We paraded out of the theater. In any sane universe, that bizarre experience would be the high point of our entire year. As it turned out, it wasn’t even the high point of our night.
At a beachside bar we rendezvoused with Margaret, Stephen, and a few others to debrief our respective evenings. Within moments, we realized we had the less interesting story; Margaret’s involved Kate Fucking Winslet, who cornered her after the ceremony and gushed about how great “Poof” was. This is really Margaret’s story to tell (or not), but suffice it to say, we were dizzy with excitement for her. Just like the Cannes selection in the first place, I felt prouder and happier than if it had been my movie getting all the praise. (I don’t even have a movie! And I’m the one with the film degree!)
The awards ceremony was the following evening. Kiki and I watched the YouTube broadcast and spotted Margaret among her fellow short-film nominees on the red carpet (slotted in the procession between Wim Wenders and Orlando Bloom), then met Stephen and some other “Poof” cast and crew in a hotel bar to watch the rest.
Compared to the Oscars, the Cannes awards are mercifully short. Alas, “Poof” didn’t win the short-film award. We could hardly be more biased, of course, but everything so far had been such a fairy tale that I felt genuine surprise that it didn’t. I mean, why WOULDN’T it, ya know?
To add to the improbabilities of the whole weekend, Sunday was Margaret’s birthday. We went with two of Margaret’s friends for a nice dinner down on the water4 and then walked back into town, sunlight fading over the hills as tourists lingered on the beach and workers under spotlights began to disassemble the film-festival infrastructure.

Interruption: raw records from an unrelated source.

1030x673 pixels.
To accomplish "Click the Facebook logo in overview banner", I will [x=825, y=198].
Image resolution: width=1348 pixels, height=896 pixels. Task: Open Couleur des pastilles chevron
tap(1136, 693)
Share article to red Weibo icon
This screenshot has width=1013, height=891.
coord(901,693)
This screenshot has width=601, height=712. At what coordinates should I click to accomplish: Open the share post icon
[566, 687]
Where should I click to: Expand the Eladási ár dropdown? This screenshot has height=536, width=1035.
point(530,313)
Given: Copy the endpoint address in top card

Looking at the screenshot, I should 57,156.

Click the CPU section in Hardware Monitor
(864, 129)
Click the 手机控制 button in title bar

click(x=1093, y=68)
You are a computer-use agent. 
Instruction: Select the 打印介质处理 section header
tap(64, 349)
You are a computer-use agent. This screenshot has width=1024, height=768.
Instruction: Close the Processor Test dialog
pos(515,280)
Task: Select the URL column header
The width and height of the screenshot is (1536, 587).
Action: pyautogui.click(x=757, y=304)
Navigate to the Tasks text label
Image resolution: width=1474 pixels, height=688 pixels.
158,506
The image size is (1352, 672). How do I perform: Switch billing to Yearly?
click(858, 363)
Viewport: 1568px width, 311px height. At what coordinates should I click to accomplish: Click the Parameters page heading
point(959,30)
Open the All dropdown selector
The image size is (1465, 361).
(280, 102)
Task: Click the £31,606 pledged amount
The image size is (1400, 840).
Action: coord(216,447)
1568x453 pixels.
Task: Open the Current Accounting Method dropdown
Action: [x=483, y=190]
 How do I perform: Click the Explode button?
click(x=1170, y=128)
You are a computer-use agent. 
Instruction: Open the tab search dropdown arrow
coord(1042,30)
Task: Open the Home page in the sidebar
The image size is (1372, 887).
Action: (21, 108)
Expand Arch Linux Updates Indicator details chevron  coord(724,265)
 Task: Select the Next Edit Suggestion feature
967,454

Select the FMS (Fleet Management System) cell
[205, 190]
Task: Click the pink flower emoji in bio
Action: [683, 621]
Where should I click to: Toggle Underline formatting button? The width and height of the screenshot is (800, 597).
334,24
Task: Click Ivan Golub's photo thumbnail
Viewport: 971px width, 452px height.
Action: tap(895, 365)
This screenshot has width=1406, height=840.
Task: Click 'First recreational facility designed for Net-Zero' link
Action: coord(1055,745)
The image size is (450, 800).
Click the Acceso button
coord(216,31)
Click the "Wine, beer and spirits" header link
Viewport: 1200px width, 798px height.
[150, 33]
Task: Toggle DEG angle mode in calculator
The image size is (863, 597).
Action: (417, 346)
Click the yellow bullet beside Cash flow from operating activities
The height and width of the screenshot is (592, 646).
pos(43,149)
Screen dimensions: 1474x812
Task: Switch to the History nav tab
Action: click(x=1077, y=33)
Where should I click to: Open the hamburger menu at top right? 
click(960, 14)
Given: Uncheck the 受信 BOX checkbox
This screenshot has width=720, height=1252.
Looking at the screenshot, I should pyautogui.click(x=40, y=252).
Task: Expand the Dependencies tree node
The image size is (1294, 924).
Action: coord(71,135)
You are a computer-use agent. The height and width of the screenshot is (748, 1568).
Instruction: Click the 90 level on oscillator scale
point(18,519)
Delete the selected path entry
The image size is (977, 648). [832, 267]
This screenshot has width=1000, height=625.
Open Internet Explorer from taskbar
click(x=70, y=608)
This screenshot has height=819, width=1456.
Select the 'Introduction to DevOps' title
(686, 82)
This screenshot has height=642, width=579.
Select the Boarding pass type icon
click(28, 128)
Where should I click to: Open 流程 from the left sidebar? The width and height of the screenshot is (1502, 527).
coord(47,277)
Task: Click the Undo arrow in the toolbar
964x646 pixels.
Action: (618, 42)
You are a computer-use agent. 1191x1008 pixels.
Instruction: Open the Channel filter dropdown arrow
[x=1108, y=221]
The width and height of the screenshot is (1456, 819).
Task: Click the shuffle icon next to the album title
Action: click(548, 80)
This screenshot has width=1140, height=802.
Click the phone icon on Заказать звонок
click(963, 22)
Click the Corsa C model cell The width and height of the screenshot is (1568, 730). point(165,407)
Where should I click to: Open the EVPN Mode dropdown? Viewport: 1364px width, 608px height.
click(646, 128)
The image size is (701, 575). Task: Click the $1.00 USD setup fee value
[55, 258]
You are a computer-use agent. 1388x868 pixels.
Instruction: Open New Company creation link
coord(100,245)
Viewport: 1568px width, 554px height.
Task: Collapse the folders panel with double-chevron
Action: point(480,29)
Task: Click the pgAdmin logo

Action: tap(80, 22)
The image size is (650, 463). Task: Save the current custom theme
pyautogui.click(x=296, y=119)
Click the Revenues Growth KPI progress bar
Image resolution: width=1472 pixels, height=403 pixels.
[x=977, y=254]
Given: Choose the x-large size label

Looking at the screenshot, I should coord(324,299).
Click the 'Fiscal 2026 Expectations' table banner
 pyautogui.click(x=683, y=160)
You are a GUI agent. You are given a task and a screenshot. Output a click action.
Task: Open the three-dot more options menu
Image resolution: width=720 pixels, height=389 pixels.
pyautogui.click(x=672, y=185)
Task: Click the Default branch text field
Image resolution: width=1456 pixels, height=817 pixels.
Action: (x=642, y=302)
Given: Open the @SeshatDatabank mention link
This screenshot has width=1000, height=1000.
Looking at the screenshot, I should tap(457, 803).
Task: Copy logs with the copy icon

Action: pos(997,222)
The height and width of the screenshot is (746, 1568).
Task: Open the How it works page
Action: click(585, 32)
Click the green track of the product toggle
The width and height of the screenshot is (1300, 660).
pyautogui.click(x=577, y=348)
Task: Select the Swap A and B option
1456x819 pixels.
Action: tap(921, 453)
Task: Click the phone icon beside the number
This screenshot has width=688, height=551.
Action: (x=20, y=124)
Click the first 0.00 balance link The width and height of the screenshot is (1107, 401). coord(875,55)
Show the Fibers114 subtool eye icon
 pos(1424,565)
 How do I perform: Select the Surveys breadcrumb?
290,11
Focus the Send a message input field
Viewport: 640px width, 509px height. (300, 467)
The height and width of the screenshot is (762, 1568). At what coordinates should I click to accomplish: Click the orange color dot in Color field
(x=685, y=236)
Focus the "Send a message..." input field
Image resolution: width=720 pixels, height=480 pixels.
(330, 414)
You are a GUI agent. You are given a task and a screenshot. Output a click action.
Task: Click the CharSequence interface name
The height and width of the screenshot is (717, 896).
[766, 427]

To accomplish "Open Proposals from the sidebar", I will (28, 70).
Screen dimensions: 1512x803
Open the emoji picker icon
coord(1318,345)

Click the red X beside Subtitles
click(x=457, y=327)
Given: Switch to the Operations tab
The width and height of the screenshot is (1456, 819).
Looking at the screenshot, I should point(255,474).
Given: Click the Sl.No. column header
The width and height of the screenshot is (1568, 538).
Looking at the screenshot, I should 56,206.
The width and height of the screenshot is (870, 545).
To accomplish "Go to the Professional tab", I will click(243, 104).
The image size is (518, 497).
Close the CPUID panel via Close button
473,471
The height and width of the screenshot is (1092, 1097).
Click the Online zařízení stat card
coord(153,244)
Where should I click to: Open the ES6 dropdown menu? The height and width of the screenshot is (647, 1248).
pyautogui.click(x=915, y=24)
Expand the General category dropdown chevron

In all of the insanity we somehow still hadn’t actually seen “Poof,” and so our final stop on the trip was their Airbnb, where Margaret opened her laptop and showed it to us.
It’s hard to write a review of a ten-minute short film in which I’m so emotionally invested. The various luminaries had it right, though: “Poof” is a charming and thoughtful short story with brilliant comic timing, quirky characters (Catherine Curtin channeling Jennifer Coolidge; Andrea Rosen channeling Shelley Duvall), and verbal and visual jokes that gave me several belly laughs. I’m excited to see it again, and if/when it becomes broadly available, we’ll of course share it widely and loudly.
As Kiki and I walked back to our Airbnb for a few hours’ sleep before flying back to Amsterdam, I suddenly chuckled. “Of course it doesn’t take anything away from how great that was,” I told Kiki. “But I can’t believe all this”—I mentally waved my hand at everything from Abbé Pierre to Kate Winslet—”came from that little movie.”
Of course, that was a lie. I could believe it. Movies are powerful things.